» **PROMPT**: Within the lines below, the span from the line with "Task: Click the small" to the line with "Task: Click the IMPACT", both ends included, is to be reproduced exactly, with pictures omitted.

» **DATA UNDER STUDY**:
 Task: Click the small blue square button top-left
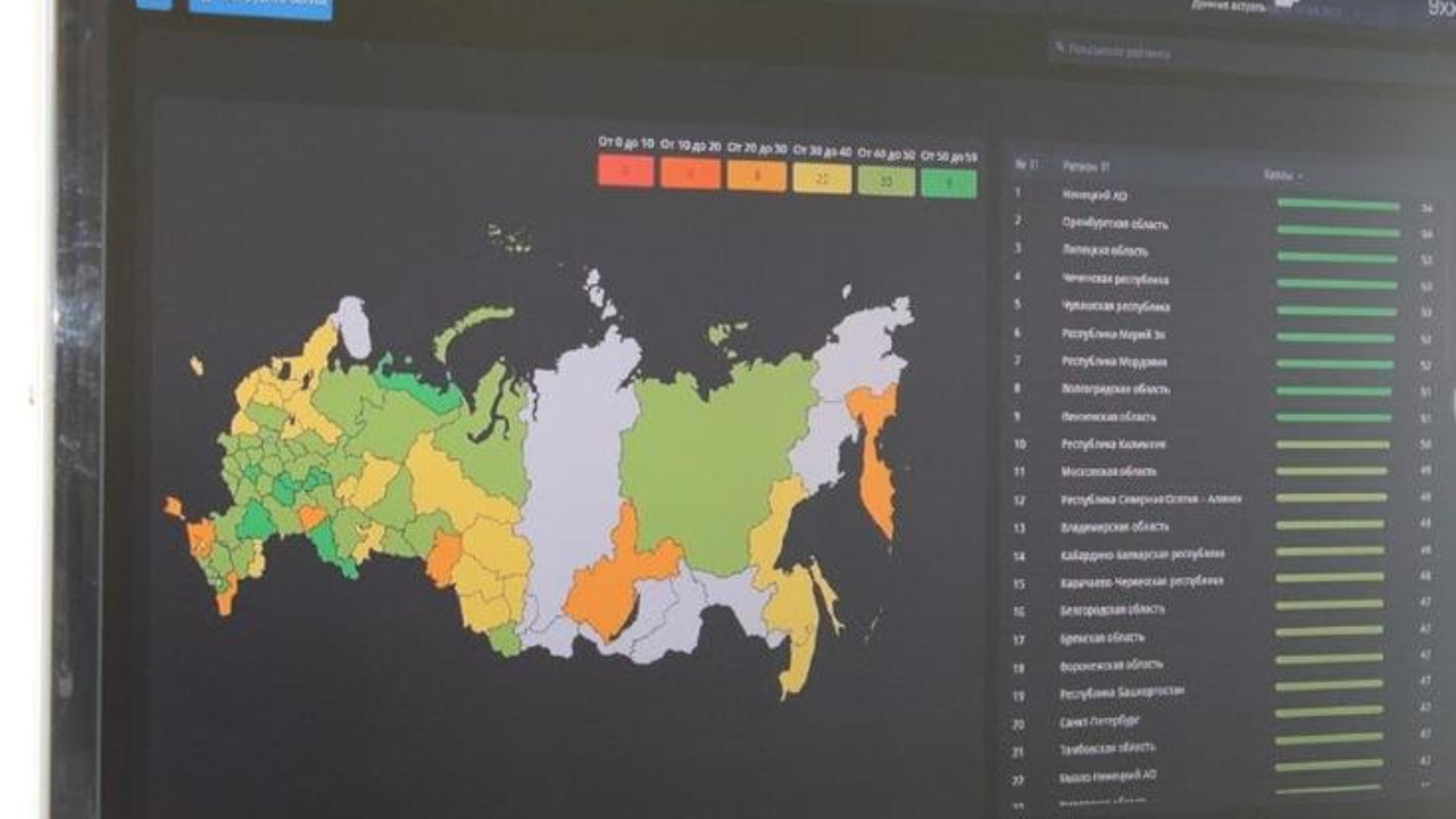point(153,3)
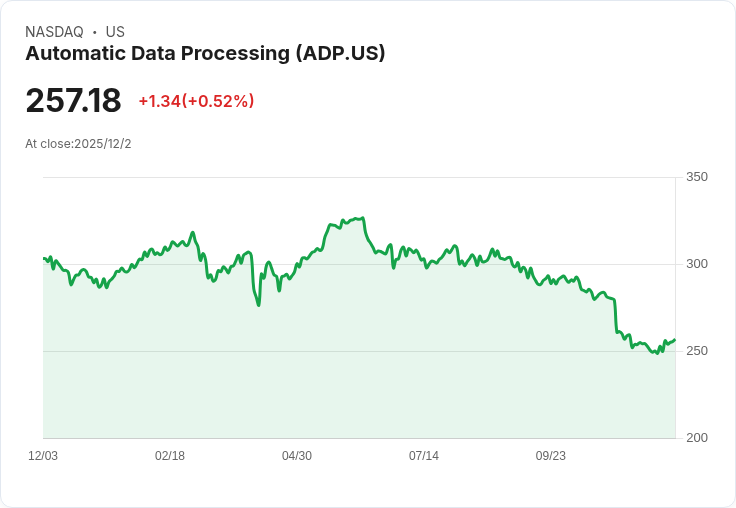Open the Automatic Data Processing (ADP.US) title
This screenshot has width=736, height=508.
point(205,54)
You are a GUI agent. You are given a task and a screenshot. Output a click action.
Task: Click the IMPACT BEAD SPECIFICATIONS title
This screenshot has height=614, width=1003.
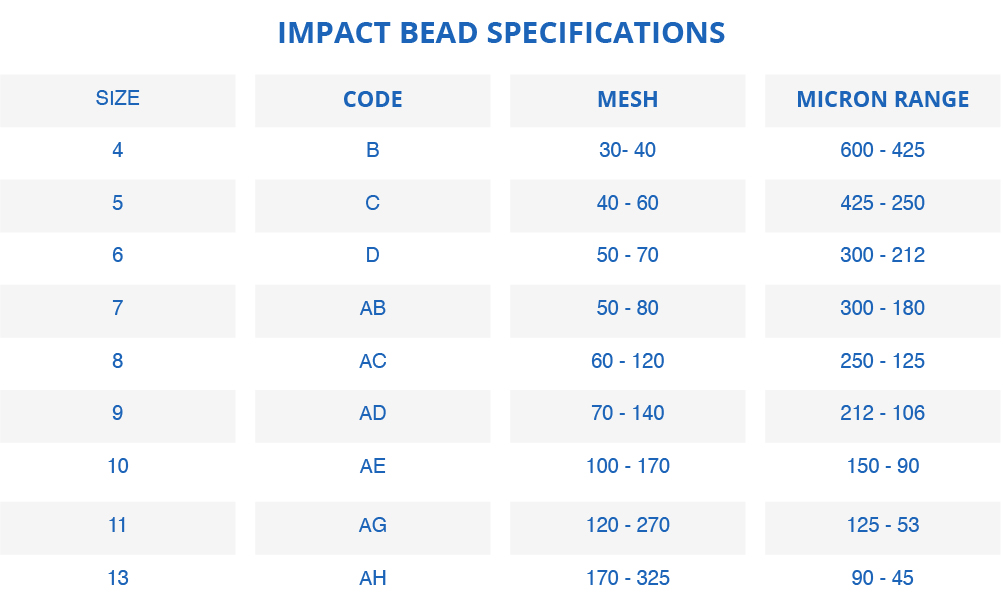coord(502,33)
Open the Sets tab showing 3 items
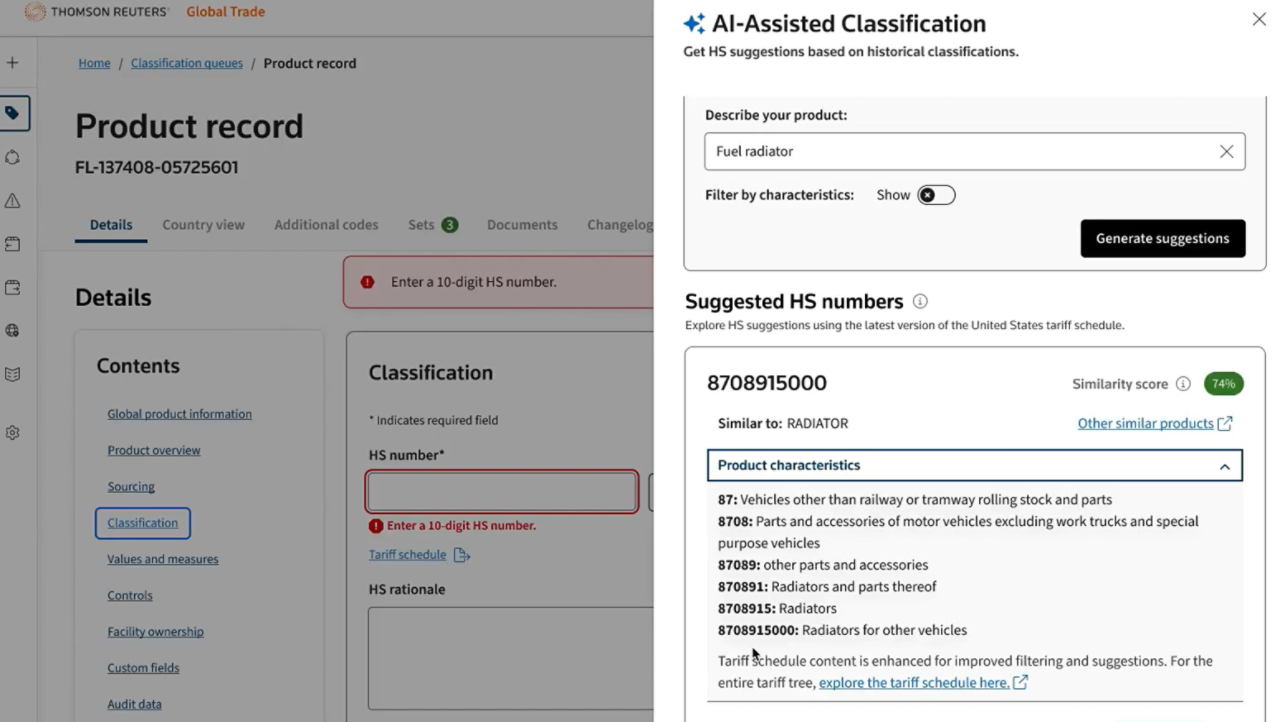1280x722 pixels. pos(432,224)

==

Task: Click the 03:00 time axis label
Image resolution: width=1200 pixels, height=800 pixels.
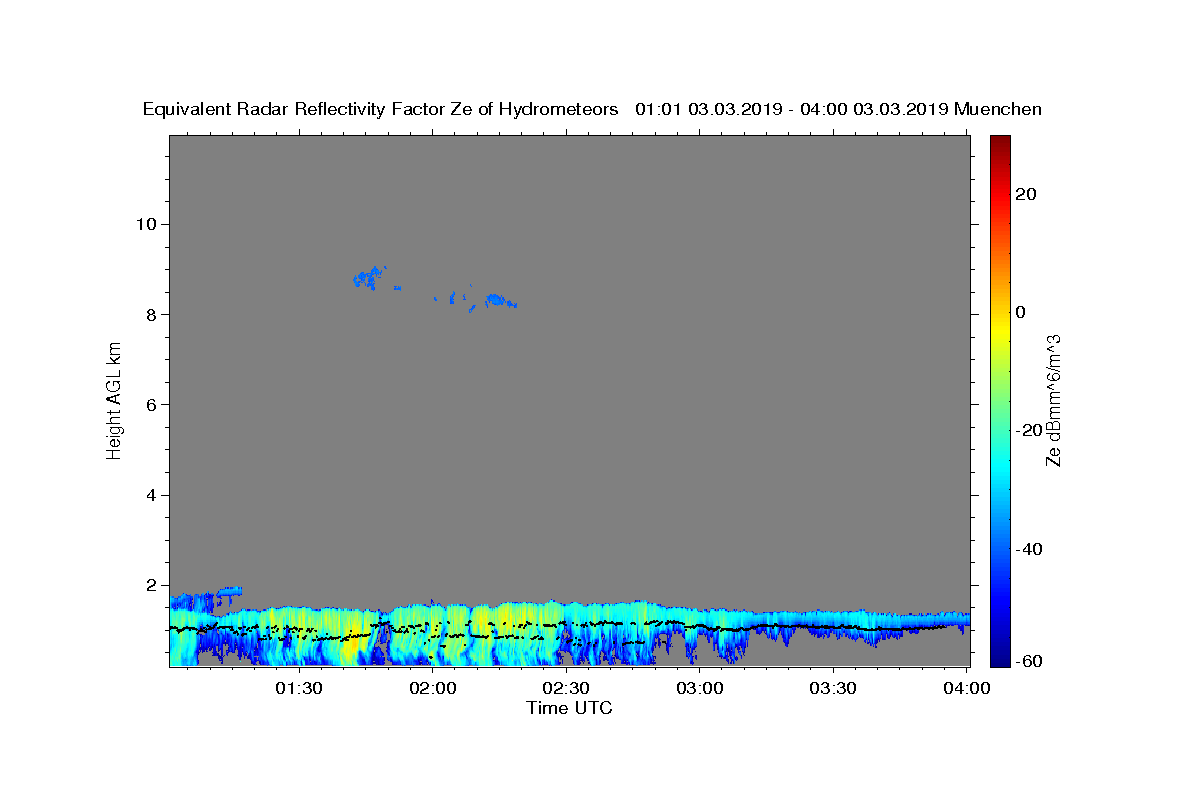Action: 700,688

* * *

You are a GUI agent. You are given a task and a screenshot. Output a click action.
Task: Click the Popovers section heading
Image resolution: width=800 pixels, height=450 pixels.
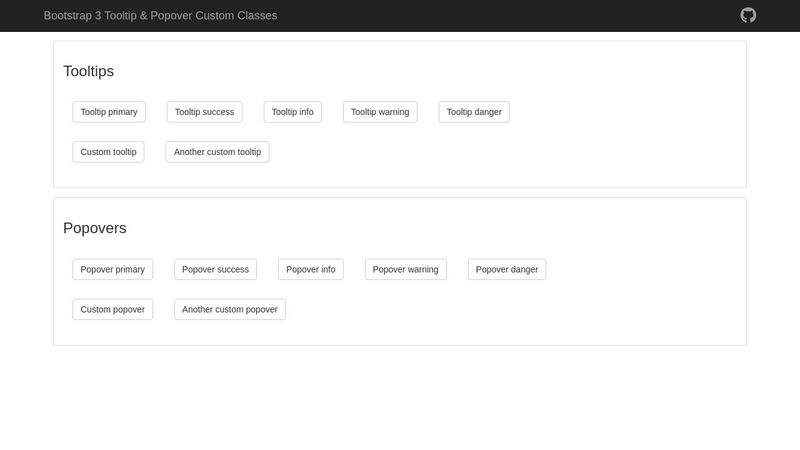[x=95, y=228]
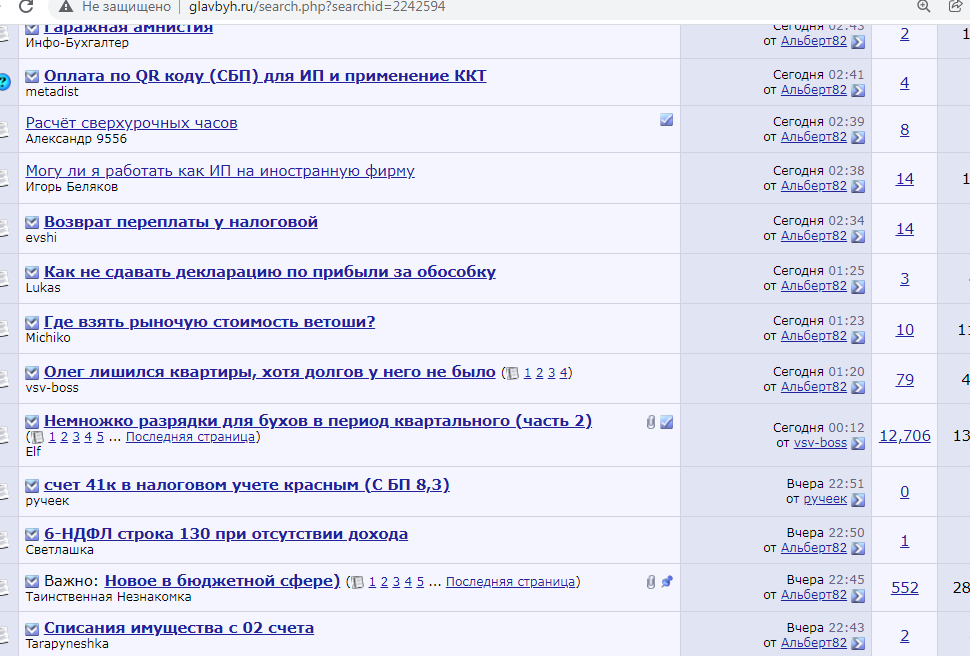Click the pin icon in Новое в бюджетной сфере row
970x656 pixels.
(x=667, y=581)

» **RESPONSE TO THIS TASK**:
 Task: Click the small blue square button top-left
point(153,3)
Open the Automatic Data Processing (ADP.US) title
This screenshot has width=736, height=508.
point(205,54)
You are a GUI agent. You are given a task and a screenshot. Output a click action.
Task: Click the IMPACT BEAD SPECIFICATIONS title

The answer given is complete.